• Aim of the task
Write out, word for word, the first line of the data below and every line after it through the one containing "The image size is (1359, 831).".

• Records from a dataset
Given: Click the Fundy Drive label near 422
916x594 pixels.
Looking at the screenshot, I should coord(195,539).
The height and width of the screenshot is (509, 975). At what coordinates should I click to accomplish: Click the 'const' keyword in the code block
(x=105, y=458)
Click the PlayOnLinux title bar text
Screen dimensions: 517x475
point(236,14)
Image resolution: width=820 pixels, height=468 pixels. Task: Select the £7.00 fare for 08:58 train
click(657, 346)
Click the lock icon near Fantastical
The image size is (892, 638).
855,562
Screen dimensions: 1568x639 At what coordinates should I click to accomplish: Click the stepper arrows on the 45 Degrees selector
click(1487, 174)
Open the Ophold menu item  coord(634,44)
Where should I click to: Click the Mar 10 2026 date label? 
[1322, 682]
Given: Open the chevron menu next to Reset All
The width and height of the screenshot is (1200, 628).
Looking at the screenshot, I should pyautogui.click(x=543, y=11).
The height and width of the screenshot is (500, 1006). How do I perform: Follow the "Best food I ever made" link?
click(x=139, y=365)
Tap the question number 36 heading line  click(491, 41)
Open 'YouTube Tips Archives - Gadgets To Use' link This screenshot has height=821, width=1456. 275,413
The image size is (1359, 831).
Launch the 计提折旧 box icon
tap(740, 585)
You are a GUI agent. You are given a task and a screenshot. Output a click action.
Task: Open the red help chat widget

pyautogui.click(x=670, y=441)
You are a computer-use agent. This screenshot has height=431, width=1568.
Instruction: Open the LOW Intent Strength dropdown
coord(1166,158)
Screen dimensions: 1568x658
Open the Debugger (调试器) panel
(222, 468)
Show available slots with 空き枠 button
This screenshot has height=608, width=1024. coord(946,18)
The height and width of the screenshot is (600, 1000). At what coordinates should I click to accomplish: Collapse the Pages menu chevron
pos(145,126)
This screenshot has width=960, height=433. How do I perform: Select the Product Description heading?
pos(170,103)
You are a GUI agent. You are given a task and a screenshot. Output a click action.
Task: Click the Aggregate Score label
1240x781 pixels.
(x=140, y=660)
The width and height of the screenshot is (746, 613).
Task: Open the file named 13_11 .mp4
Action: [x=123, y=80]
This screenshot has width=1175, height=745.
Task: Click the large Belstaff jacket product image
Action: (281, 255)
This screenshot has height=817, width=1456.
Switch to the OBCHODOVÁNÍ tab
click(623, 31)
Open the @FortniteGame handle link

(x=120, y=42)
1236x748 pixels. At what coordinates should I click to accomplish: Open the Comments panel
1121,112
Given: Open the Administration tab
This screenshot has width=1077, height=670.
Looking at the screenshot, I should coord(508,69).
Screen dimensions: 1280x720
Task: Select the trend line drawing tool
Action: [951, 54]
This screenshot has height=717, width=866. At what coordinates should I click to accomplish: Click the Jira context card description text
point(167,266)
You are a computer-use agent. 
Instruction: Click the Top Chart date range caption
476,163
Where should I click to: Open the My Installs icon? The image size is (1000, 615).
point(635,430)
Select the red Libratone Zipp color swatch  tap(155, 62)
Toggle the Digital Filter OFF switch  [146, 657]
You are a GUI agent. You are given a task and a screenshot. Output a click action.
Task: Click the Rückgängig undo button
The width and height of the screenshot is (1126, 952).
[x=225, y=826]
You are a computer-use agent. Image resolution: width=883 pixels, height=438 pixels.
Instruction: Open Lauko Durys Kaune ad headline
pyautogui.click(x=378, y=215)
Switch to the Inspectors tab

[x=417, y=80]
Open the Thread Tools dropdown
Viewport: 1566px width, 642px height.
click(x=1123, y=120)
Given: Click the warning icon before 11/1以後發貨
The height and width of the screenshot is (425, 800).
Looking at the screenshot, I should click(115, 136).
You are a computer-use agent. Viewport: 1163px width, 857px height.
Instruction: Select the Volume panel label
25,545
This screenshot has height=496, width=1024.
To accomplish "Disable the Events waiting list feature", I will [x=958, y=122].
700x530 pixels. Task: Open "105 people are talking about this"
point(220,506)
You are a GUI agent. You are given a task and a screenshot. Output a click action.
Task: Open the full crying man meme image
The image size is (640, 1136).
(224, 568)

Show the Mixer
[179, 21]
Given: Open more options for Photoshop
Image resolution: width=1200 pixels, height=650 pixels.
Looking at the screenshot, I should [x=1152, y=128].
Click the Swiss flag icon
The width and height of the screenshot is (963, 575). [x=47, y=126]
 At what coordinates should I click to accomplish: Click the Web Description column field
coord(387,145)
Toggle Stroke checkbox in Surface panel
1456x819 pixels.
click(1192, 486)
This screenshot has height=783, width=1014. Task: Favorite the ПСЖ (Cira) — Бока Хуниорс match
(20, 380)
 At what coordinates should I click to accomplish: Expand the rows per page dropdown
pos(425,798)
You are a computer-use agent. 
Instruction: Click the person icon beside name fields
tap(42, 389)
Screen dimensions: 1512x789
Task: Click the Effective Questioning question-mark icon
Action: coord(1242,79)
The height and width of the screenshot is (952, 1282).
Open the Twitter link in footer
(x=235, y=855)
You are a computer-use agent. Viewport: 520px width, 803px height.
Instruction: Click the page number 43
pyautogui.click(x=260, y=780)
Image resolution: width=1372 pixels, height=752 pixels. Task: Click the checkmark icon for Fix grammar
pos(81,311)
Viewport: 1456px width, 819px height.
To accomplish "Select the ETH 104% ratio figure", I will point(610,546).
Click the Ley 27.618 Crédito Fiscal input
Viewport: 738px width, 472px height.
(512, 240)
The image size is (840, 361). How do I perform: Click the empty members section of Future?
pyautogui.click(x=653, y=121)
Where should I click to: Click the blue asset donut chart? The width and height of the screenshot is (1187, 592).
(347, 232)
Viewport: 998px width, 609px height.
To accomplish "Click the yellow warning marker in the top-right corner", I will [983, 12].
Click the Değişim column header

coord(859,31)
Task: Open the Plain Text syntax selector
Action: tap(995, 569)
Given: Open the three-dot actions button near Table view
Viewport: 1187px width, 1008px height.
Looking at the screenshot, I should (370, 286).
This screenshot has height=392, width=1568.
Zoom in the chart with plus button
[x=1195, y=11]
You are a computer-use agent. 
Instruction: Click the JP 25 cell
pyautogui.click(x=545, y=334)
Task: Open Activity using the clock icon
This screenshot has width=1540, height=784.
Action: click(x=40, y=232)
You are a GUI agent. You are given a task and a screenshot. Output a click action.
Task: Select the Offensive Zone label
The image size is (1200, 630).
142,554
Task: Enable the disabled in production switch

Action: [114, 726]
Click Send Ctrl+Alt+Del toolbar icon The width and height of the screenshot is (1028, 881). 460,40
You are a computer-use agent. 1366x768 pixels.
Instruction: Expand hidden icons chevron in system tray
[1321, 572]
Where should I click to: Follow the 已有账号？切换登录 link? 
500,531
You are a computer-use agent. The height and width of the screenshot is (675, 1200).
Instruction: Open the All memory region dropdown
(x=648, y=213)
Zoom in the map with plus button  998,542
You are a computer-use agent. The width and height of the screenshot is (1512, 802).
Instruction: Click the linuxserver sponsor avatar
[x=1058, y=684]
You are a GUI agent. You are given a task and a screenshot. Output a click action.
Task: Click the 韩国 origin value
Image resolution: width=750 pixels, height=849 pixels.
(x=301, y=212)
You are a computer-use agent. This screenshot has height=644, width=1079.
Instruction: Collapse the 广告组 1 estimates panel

• Response to the exercise
Given: Click the Fundy Drive label near 422
916x594 pixels.
Looking at the screenshot, I should coord(195,539).
The height and width of the screenshot is (509, 975). At what coordinates should I click to accomplish: Click the 'const' keyword in the code block
(x=105, y=458)
Click the PlayOnLinux title bar text
Screen dimensions: 517x475
point(236,14)
Image resolution: width=820 pixels, height=468 pixels. Task: Select the £7.00 fare for 08:58 train
click(657, 346)
Click the lock icon near Fantastical
The image size is (892, 638).
855,562
Screen dimensions: 1568x639 At what coordinates should I click to accomplish: Click the stepper arrows on the 45 Degrees selector
click(1487, 174)
Open the Ophold menu item  coord(634,44)
Where should I click to: Click the Mar 10 2026 date label? 
[1322, 682]
Given: Open the chevron menu next to Reset All
The width and height of the screenshot is (1200, 628).
Looking at the screenshot, I should pyautogui.click(x=543, y=11).
The height and width of the screenshot is (500, 1006). How do I perform: Follow the "Best food I ever made" link?
click(x=139, y=365)
Tap the question number 36 heading line  click(491, 41)
Open 'YouTube Tips Archives - Gadgets To Use' link This screenshot has height=821, width=1456. 275,413
The image size is (1359, 831).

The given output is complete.